● Prompt
From the line that contains "1024x768 pixels." to the last line of the data, every line is to be transcribed exactly; no other line is to be included.

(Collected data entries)

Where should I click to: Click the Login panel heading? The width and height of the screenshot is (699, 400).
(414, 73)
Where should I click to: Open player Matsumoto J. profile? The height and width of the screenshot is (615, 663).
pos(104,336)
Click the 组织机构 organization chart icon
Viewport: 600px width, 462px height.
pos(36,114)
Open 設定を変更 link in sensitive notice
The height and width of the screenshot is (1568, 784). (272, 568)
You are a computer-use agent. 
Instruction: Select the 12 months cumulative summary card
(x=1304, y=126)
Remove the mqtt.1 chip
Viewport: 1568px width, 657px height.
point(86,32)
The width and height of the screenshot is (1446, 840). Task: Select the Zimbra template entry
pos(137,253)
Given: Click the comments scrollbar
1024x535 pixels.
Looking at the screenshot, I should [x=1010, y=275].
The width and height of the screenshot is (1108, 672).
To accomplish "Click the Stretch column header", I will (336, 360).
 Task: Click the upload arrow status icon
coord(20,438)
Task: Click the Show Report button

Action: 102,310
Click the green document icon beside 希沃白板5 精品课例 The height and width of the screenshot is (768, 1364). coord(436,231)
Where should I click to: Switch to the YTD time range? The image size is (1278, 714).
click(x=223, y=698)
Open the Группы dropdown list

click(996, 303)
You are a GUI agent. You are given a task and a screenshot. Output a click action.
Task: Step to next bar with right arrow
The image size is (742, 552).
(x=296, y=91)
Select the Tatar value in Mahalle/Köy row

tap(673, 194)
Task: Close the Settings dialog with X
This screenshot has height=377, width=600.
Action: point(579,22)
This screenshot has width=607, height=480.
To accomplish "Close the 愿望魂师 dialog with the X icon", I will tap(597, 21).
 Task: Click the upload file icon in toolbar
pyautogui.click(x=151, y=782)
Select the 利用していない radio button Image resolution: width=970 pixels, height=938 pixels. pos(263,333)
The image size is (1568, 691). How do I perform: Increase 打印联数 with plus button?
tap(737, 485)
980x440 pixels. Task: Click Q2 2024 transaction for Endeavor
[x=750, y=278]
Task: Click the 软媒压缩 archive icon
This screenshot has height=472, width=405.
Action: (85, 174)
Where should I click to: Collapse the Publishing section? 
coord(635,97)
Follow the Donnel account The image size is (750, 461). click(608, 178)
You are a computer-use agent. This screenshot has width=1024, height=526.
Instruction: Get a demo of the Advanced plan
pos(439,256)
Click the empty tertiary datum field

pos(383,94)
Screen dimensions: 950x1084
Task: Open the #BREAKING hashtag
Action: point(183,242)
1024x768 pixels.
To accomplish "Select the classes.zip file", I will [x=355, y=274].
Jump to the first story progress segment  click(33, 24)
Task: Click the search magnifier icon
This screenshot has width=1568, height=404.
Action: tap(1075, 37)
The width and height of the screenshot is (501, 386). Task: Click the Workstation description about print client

● Output below
1024x768 pixels.
To accomplish "Select the classes.zip file", I will [x=355, y=274].
Jump to the first story progress segment  click(33, 24)
Task: Click the search magnifier icon
This screenshot has width=1568, height=404.
Action: tap(1075, 37)
The width and height of the screenshot is (501, 386). Task: Click the Workstation description about print client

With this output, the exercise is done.